Killing of intraerythrocytic Plasmodium falciparum by lysosomotropic amino acid esters.

Esters of amino acids are known to penetrate into cells by simple diffusion. Subsequently, they are hydrolyzed by hydrolases to release the parent amino acid. Due to the abundance of hydrolases in phagolysosomes, amino acids accumulate, there because the rate of influx and hydrolysis exceed the rate of amino acid efflux through specific carriers. The osmotic effect of this accumulation results in the disruption of the organelles. This mechanism has been demonstrated to be responsible for the killing of Leishmania amastigotes by amino acid esters. In this investigation, it is shown that all esters tested, including alcohol esters, N-acetyl esters and the esters of some dipeptides, inhibit the growth of Plasmodium falciparum in culture. Inhibition is time-dependent and, in some cases, ring-stage parasites are more sensitive than trophozoites.

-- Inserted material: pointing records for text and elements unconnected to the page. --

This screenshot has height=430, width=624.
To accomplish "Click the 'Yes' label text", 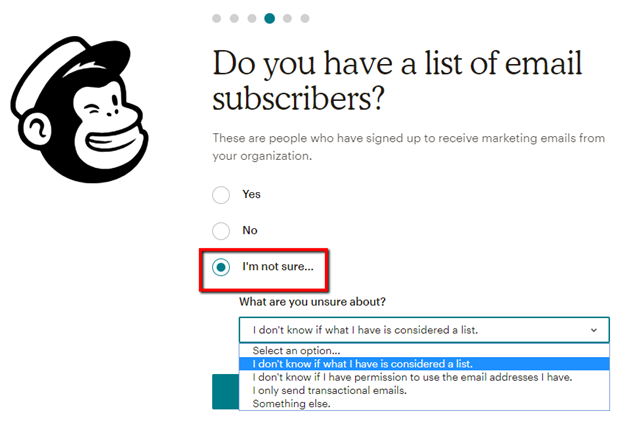I will 251,194.
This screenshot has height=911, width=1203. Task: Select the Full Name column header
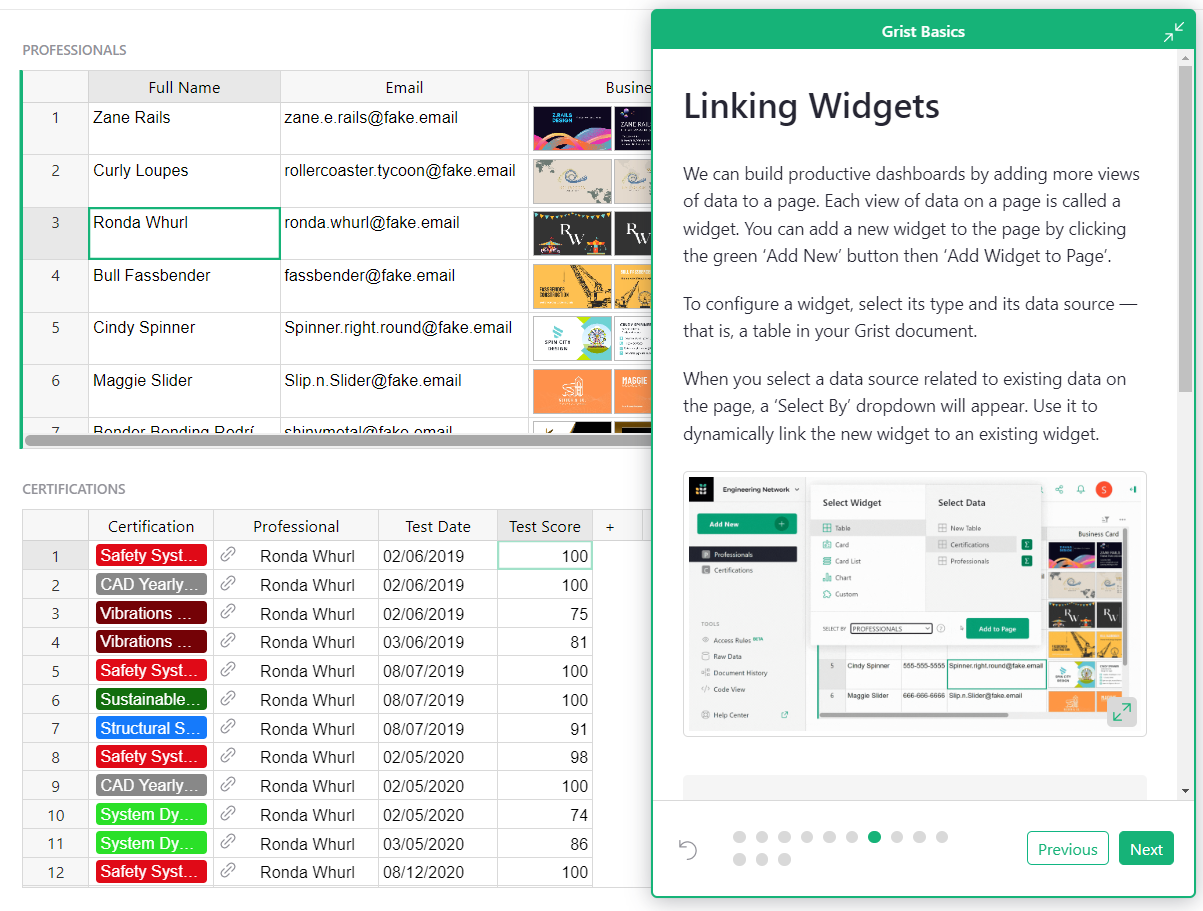(184, 87)
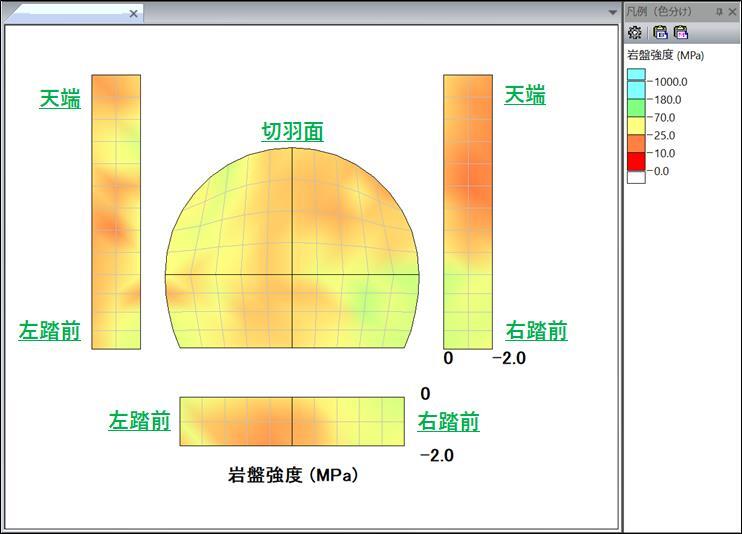Click the 岩盤強度 (MPa) caption below bottom strip
The image size is (742, 534).
point(293,475)

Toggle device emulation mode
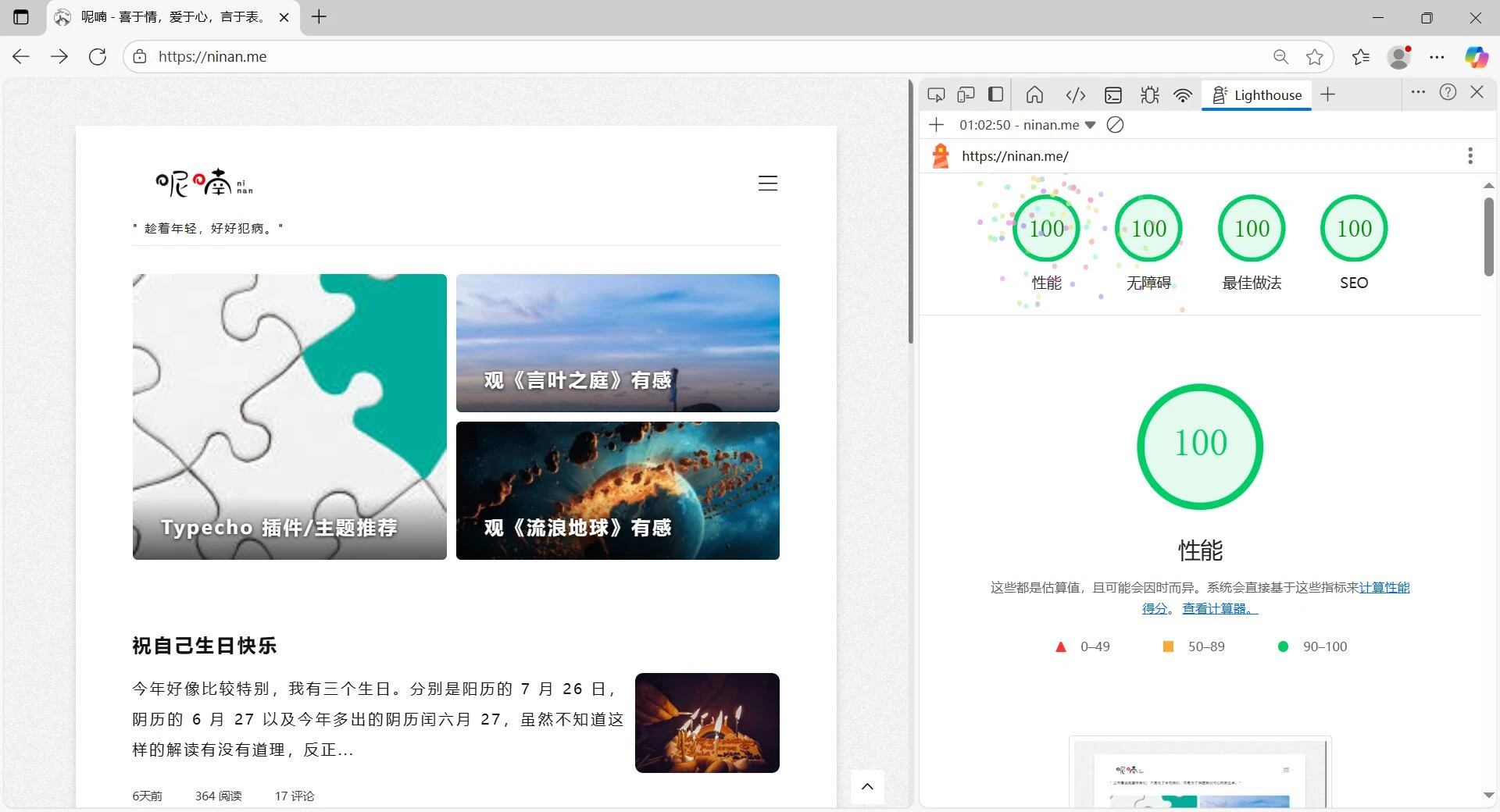pyautogui.click(x=966, y=95)
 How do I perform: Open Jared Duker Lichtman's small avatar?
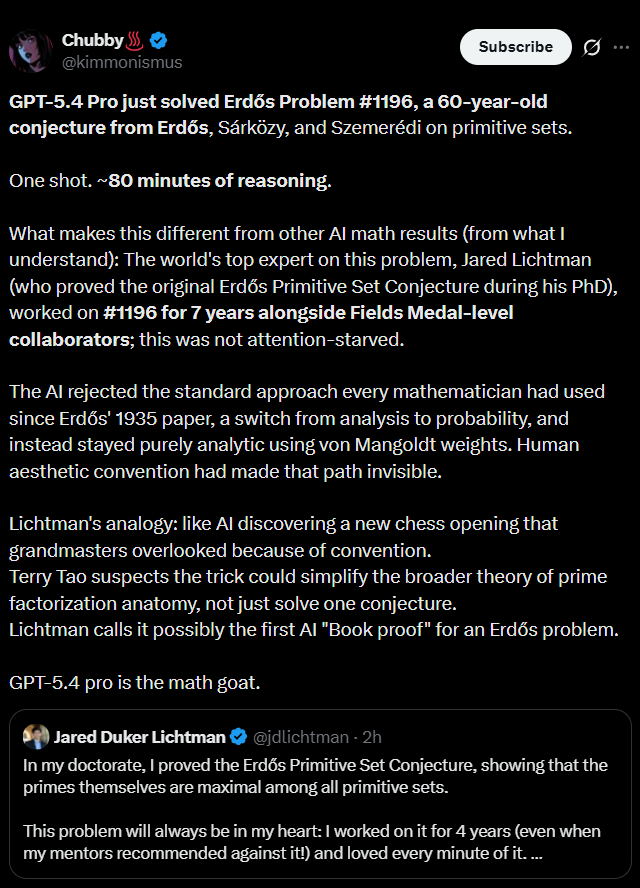pos(36,736)
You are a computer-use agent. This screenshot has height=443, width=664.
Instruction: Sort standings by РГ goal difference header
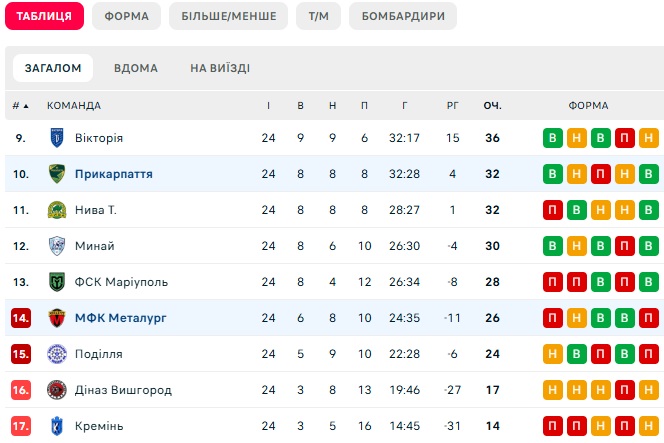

Similar to the findings with Leishmania, alcohol esters of Glu, Leu, Met, Phe and Trp are more toxic to Plasmodium whereas Ala, Gly, His and Ile are much less noxious. Esters caused the release of acridine orange that selectively accumulates in the phagolysosome-like food vacuole of the parasite, attesting the ostensible destruction of this organelle by osmotic lysis. The toxicity of the N-acetyl esters is probably associated in part to their ability to inhibit cytosolic proteases. Since excess of amino acids can also inhibit proteolysis, the effect of free amino acids on parasite growth was also tested. Of the 19 odd amino acids tested, only three, namely Cys, His and Trp, were found to be toxic to the parasites at millimolar concentrations and the reasons for their possible specific toxicity are discussed.